Announced plans to launch a pilot project to assess the use of privacy-enhancing technologies and synthetic data in health and medicine.
Announced plans to establish an expert task force to strengthen research and development cooperation on quantum information science, develop common frameworks for assessing technology readiness, discuss intellectual property, and export control-related issues as appropriate, and work together to advance international standards.
Announced progress on increasing standards cooperation, for instance through the Strategic Standards Information mechanism meant to enable the EU and the USA to share information about international standardisation activities and react to common strategic issues.
Announced that the US Department of Commerce and the European Commission are entering into an administrative arrangement to implement an early warning mechanism to address and mitigate semiconductor supply chain disruptions in a cooperative way.
Stressed the importance of eliminating the use of arbitrary and unlawful surveillance to target human rights defenders, and expressed concerns over government-imposed internet shutdowns.
Announced plans to enhance transatlantic trade, for instance through developing joint best practices for the use of digital tools to simplify or reduce the cost of commercial actors’ interactions with the governments in relation to trade-related policy, legal requirements, or regulatory requirements.
Announced the launch of a Talent for Growth Task Force to facilitate exchanges of experiences on training and capacity building and serve as a catalyst for innovative skills policies.
Ten US state attorneys generals issued a letter to Apple to take action to better protect reproductive health information.

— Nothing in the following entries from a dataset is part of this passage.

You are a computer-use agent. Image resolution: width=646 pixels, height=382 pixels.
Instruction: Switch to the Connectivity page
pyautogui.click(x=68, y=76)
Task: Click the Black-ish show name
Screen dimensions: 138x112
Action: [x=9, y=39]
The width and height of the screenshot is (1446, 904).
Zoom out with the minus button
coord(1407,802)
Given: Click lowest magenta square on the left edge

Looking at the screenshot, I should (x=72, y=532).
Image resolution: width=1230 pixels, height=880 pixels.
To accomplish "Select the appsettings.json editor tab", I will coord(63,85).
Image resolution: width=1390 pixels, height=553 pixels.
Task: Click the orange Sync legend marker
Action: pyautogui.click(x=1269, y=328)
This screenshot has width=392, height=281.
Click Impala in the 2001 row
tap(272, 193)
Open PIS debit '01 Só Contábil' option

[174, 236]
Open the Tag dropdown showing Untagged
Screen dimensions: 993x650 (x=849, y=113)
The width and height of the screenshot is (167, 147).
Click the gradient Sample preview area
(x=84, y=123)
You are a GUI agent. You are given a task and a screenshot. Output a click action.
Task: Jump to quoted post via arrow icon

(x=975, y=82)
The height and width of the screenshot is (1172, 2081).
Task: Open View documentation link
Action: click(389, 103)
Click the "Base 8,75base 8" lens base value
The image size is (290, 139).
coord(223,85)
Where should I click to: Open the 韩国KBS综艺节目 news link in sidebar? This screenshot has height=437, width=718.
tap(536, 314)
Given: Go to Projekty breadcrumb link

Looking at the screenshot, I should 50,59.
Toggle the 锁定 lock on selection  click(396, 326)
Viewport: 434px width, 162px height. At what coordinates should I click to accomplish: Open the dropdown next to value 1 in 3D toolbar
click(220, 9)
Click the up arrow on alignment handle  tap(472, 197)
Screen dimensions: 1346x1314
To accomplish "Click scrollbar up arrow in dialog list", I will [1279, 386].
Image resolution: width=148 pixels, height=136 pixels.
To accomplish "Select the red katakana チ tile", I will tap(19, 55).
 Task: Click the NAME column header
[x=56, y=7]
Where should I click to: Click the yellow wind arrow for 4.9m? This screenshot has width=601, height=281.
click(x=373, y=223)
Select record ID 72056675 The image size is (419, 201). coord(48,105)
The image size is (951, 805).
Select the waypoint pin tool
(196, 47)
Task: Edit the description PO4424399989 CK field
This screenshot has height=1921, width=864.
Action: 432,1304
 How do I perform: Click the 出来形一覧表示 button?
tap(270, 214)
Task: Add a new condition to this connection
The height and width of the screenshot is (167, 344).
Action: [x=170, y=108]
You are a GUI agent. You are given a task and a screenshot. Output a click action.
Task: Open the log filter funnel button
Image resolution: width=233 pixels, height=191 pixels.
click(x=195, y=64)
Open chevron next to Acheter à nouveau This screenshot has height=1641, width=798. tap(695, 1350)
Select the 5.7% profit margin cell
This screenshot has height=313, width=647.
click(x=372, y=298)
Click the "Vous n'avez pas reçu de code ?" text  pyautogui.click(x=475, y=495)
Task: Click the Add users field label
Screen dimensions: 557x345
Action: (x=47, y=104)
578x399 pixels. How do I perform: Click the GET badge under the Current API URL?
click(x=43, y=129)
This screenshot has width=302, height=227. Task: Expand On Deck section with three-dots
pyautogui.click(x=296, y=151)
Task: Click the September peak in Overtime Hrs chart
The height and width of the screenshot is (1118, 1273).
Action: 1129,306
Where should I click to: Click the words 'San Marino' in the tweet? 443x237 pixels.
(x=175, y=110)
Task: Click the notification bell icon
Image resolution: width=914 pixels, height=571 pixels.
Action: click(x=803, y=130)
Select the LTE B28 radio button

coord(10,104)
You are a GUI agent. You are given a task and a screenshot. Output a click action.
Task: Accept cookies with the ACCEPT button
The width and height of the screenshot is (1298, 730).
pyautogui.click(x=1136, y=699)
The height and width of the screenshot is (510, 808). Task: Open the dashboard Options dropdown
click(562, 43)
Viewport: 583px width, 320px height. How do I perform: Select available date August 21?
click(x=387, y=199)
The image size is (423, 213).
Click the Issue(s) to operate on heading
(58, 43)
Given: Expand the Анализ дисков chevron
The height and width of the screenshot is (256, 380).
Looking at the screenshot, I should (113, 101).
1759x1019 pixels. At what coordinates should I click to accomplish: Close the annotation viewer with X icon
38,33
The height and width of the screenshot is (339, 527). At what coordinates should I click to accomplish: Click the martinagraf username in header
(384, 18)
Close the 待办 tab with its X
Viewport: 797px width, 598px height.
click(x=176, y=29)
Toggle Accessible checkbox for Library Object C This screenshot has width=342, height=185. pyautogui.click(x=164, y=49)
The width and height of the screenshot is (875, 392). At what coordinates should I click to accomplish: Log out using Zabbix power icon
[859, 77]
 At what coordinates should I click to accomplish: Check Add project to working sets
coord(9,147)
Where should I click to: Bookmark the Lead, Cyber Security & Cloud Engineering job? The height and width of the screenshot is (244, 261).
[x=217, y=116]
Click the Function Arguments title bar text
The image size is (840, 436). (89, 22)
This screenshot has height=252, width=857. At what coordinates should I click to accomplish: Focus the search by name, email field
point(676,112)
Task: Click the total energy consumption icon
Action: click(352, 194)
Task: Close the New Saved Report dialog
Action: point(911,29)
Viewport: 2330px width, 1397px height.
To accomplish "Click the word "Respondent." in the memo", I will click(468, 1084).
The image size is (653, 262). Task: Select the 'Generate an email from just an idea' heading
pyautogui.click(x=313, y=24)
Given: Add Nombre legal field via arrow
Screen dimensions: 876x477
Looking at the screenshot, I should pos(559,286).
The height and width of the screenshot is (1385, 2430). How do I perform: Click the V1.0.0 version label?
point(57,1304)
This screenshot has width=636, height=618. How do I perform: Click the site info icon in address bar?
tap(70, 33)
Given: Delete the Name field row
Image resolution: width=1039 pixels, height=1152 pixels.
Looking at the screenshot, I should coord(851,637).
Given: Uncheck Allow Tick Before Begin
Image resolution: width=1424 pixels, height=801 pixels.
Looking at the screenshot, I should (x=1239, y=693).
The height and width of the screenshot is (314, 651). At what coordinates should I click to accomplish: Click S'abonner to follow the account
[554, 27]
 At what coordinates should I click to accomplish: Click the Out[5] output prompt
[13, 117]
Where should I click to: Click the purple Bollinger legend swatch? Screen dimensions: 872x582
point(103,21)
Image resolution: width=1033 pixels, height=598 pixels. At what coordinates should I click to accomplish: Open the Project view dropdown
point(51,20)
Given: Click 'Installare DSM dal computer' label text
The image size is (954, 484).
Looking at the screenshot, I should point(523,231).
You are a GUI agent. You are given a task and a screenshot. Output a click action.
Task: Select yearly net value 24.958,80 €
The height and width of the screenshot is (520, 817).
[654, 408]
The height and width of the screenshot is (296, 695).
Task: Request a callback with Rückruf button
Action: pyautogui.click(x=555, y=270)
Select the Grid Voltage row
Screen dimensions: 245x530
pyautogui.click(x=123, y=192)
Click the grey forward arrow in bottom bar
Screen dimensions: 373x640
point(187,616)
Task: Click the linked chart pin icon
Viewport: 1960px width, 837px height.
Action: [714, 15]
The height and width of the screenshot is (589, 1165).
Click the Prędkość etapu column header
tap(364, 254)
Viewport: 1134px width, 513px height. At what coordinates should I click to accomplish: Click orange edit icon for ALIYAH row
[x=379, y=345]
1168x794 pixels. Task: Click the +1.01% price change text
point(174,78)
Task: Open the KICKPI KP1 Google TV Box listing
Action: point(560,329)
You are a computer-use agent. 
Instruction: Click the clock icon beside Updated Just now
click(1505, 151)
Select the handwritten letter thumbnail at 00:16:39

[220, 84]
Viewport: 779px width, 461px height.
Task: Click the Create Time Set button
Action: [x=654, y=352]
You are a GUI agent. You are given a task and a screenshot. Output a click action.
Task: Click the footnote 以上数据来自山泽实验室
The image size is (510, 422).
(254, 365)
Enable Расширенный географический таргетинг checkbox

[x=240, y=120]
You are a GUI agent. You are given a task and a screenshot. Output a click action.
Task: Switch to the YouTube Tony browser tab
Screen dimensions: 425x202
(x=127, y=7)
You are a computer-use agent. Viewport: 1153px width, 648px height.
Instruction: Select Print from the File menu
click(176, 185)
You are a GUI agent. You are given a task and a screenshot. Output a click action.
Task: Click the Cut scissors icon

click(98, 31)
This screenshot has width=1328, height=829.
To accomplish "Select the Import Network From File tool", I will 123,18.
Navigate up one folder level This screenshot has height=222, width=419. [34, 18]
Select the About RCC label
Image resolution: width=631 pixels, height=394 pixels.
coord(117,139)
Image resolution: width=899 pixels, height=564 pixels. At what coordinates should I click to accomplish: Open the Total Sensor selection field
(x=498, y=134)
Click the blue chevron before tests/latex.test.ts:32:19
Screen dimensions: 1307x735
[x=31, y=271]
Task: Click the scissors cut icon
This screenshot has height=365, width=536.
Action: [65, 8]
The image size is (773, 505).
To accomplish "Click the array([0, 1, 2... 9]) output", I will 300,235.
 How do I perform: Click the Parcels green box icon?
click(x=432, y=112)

In response to the US Supreme Court’s decision overturning Roe v. Wade, which protected the constitutional right to abortion, at least 14 states have tightened restrictions on, or criminalised, abortion. The coalition of attorneys general expressed concerns in the letter that users’ private information stored in third-party apps could be weaponised against individuals seeking or providing abortions. Against this background, the attorneys general urged Apple to protect reproductive health data from being wrongfully exploited by requiring app developers whose apps are hosted on the App Store to either certify to Apple or include the following measures in their privacy policies:
– Delete data that is not essential for the use of the app, including location history, search history, and any other data of consumers who may be seeking, accessing, or assisting reproductive healthcare providers;
– Provide notices on the potential for App Store applications to disclose third-party user data related to reproductive healthcare, and require that apps do so only when required by a valid subpoena, search warrant, or court order;
– For apps that collect reproductive health data, implement at least the same privacy policies as Apple concerning that data.